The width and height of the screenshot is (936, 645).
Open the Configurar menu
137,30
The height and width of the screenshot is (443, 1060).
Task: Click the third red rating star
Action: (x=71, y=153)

• WHAT IS EXPECTED:
Once more and in full, please write out the listing above exactly.

• WRITTEN SOLUTION:
The width and height of the screenshot is (936, 645).
Open the Configurar menu
137,30
The height and width of the screenshot is (443, 1060).
Task: Click the third red rating star
Action: (x=71, y=153)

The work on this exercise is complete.